In the wake of these developments, Christians must reassert the reality of absolute truth and the value of all human life -truths found in scripture and in the Declaration of Independence, now more than ever, Land said.
"We're up against it now. We're either going to define human beings by their functionality or we're going to define them by their essence. In Christianity and in western civilization, we have historically said a human being has the right to life because he's a human being. It's part of his essence, an essence that continues into eternity, that we're immortal, created in the image of God and part of that that imago dei is immortal."
Land added: "Are we going to define human beings by their essence, by who they are, or whether they can do? For those of us who are believers, God has answered that question.
As for humans who try to answer the question, Land said, "that's above their pay grade. God has answered the question."
The survival of civilization hangs in the balance, Land said. He painted a dire portrait of an America that fails to reaffirm the Judeo-Christian ethic of humanity and moral truth.

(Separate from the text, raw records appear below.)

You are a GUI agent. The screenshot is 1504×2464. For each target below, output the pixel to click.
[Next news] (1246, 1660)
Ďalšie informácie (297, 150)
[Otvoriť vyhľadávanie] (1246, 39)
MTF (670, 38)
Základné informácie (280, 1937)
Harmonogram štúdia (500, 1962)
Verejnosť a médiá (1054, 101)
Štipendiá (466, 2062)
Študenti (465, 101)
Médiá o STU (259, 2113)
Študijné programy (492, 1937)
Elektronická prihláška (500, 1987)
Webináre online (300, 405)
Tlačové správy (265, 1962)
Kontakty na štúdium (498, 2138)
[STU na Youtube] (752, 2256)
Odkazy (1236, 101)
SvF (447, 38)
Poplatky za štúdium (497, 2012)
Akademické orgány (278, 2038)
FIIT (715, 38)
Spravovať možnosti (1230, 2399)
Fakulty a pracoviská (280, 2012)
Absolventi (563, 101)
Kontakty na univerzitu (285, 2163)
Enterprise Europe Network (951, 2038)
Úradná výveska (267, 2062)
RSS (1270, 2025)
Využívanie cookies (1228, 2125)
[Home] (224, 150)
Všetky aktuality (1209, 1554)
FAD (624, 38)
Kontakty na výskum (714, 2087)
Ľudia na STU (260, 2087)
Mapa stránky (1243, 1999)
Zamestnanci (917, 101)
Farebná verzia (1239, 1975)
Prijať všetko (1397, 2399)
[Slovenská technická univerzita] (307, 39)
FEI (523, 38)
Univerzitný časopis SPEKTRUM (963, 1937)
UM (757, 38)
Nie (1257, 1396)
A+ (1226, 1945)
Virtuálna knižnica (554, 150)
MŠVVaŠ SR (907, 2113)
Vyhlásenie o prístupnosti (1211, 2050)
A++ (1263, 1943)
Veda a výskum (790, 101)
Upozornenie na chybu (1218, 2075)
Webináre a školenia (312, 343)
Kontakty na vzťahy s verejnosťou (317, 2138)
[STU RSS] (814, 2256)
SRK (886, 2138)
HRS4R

"Some of us will live to walk the streets of cities we've known, neighborhoods we've lived in, and we will be strangers, in an alien land, pilgrims in a wasteland unless we reassert the unique value of every human because they are human beings, because they're someone for whom Jesus died."
He added, "When you live in a society where nothing is always right and nothing's always wrong, you live in society in which anything is possible, including the sacrifice of 55 million babies because at least one parent considered that baby to be to embarrassing, too expensive, too ill, or merely too inconvenient."
Land's message marked the 91st anniversary of the opening of New Orleans Baptist Theological Seminary. Originally known as the Baptist Bible Institute, the school was founded in 1917, but the start of classes was delayed until 1918 due to a Yellow Fever epidemic in New Orleans.